What the task asks: Please retype, word for word, the line containing "Viewport: 413px width, 805px" and every line after it through the end of the records, leaving out all pictures.

[Screenshot grounding data]
· · · · ·

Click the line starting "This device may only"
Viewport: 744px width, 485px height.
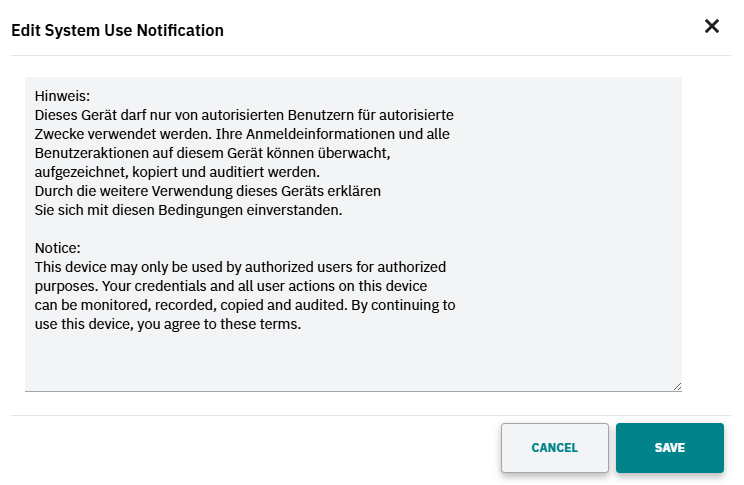(239, 267)
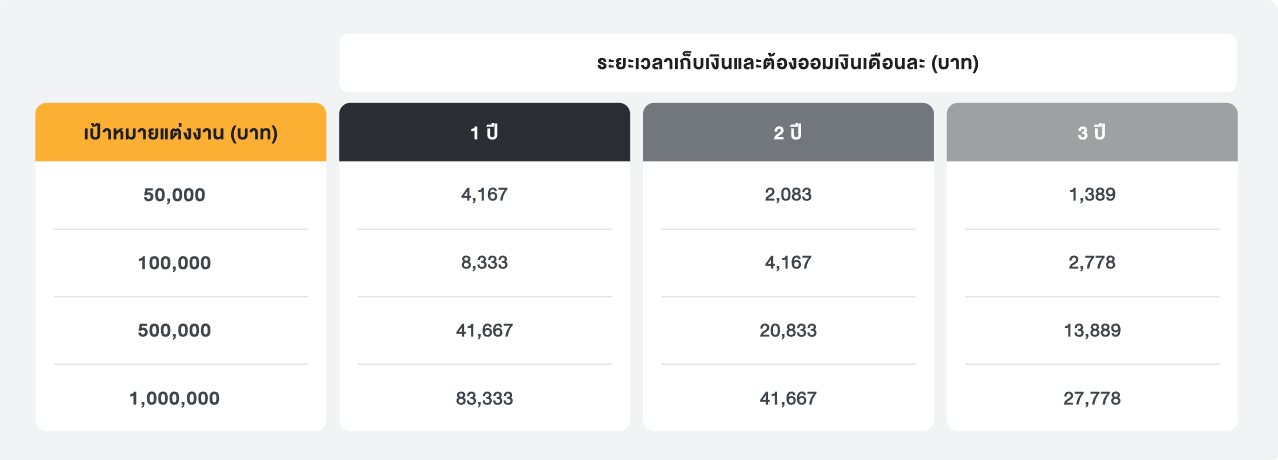Click the 2,083 monthly savings cell

click(x=788, y=195)
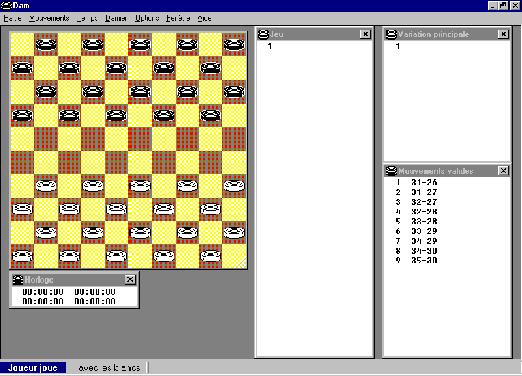Select valid move 9, 35-30
Image resolution: width=522 pixels, height=376 pixels.
[x=416, y=260]
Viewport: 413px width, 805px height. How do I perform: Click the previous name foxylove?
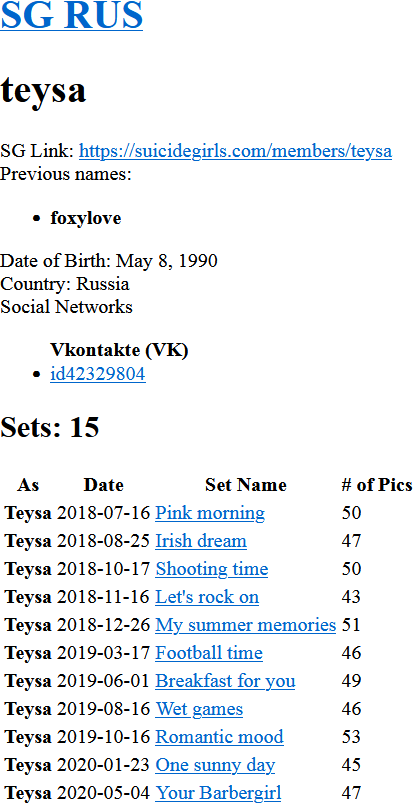tap(86, 218)
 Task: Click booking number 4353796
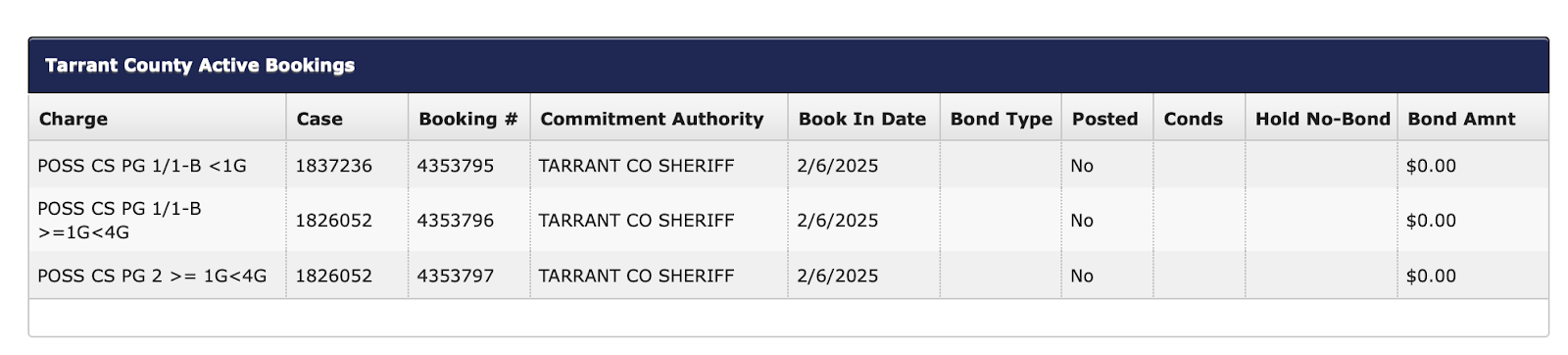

· · · · ·

Your solution:
Viewport: 413px width, 805px height. How do I perform: Click the previous name foxylove?
tap(86, 218)
 Task: Click booking number 4353796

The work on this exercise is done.